§ What this task involves:
Where the records below show a line containing "Open the 1 - 0 result Manlleu vs Palau", start copying; end with the line containing "You are a computer-use agent. Screen", and copy it too.

§ Task data:
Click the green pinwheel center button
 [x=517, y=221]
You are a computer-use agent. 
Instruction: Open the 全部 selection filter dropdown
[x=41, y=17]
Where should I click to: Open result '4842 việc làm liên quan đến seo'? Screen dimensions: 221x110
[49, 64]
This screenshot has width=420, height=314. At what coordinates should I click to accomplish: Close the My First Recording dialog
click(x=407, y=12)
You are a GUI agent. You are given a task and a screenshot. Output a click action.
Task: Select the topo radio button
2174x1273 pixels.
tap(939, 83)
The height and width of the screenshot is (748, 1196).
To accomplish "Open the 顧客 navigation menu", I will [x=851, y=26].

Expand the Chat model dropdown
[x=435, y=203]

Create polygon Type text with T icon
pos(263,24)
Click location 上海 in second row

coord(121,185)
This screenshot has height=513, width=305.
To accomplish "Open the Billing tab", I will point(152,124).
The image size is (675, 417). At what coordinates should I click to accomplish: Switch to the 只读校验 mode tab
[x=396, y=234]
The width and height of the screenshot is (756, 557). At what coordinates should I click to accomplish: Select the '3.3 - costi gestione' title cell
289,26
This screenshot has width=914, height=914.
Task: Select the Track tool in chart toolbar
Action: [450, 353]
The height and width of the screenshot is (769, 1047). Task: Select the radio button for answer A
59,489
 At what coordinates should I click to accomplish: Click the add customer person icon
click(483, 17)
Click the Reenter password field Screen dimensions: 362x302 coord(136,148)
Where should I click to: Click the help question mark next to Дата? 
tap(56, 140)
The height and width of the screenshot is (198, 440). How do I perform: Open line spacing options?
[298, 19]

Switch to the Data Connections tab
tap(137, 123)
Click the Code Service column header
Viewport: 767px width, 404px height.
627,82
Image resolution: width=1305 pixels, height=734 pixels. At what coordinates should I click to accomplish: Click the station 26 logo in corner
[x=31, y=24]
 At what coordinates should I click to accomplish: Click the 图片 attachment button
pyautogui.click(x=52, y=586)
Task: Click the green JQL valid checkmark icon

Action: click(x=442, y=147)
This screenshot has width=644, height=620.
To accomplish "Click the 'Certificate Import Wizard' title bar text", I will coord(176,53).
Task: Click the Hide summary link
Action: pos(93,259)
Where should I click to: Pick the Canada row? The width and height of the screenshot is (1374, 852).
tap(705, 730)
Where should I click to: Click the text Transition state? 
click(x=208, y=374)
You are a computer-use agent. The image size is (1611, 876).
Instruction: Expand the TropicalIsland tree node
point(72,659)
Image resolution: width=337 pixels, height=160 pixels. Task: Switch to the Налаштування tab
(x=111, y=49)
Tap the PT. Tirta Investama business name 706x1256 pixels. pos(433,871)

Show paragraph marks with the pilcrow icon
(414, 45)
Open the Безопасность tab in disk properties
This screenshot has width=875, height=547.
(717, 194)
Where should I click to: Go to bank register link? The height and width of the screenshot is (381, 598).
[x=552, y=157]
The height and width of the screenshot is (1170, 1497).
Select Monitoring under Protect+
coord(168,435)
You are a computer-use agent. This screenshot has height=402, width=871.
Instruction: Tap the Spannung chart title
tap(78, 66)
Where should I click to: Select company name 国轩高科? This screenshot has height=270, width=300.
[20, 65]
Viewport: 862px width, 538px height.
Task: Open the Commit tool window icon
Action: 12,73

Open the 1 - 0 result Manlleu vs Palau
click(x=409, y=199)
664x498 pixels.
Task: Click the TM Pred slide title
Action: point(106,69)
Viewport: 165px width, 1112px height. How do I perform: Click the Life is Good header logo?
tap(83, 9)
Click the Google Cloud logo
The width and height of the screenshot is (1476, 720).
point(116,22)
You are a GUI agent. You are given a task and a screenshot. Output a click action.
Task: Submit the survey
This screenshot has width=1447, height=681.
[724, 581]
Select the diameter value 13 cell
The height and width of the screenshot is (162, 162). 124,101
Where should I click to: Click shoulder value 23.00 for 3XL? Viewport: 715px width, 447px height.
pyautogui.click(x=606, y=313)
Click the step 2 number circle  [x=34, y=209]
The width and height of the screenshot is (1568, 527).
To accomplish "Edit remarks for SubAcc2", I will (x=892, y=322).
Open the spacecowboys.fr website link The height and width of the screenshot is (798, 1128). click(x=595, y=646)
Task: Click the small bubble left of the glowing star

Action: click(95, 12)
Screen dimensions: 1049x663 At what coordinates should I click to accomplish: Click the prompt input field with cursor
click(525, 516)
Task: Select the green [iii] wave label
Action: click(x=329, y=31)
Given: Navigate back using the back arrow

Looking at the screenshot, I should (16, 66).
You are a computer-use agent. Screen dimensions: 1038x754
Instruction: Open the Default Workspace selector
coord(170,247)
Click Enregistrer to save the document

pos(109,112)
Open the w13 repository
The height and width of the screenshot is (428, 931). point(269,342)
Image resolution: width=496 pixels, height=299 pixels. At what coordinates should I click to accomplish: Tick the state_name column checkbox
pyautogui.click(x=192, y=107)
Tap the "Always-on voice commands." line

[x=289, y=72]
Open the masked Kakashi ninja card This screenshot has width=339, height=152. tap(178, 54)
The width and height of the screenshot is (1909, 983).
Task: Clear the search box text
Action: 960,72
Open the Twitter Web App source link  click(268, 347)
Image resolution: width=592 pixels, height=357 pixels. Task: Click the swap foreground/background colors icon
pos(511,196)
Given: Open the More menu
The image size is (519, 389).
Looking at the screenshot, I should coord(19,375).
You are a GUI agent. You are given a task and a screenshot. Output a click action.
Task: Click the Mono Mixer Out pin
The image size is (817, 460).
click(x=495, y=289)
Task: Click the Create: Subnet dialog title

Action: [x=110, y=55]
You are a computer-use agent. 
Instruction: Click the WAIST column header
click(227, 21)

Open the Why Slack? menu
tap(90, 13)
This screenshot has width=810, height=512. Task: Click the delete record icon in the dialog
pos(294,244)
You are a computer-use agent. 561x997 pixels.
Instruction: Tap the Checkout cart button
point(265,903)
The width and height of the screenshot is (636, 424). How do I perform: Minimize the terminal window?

§ Answer to the exercise:
Open the 1 - 0 result Manlleu vs Palau
click(x=409, y=199)
664x498 pixels.
Task: Click the TM Pred slide title
Action: point(106,69)
Viewport: 165px width, 1112px height. How do I perform: Click the Life is Good header logo?
tap(83, 9)
Click the Google Cloud logo
The width and height of the screenshot is (1476, 720).
point(116,22)
You are a GUI agent. You are given a task and a screenshot. Output a click action.
Task: Submit the survey
This screenshot has width=1447, height=681.
[724, 581]
Select the diameter value 13 cell
The height and width of the screenshot is (162, 162). 124,101
Where should I click to: Click shoulder value 23.00 for 3XL? Viewport: 715px width, 447px height.
pyautogui.click(x=606, y=313)
Click the step 2 number circle  [x=34, y=209]
The width and height of the screenshot is (1568, 527).
To accomplish "Edit remarks for SubAcc2", I will (x=892, y=322).
Open the spacecowboys.fr website link The height and width of the screenshot is (798, 1128). click(x=595, y=646)
Task: Click the small bubble left of the glowing star

Action: click(95, 12)
Screen dimensions: 1049x663 At what coordinates should I click to accomplish: Click the prompt input field with cursor
click(525, 516)
Task: Select the green [iii] wave label
Action: click(x=329, y=31)
Given: Navigate back using the back arrow

Looking at the screenshot, I should (16, 66).
You are a computer-use agent. Screen dimensions: 1038x754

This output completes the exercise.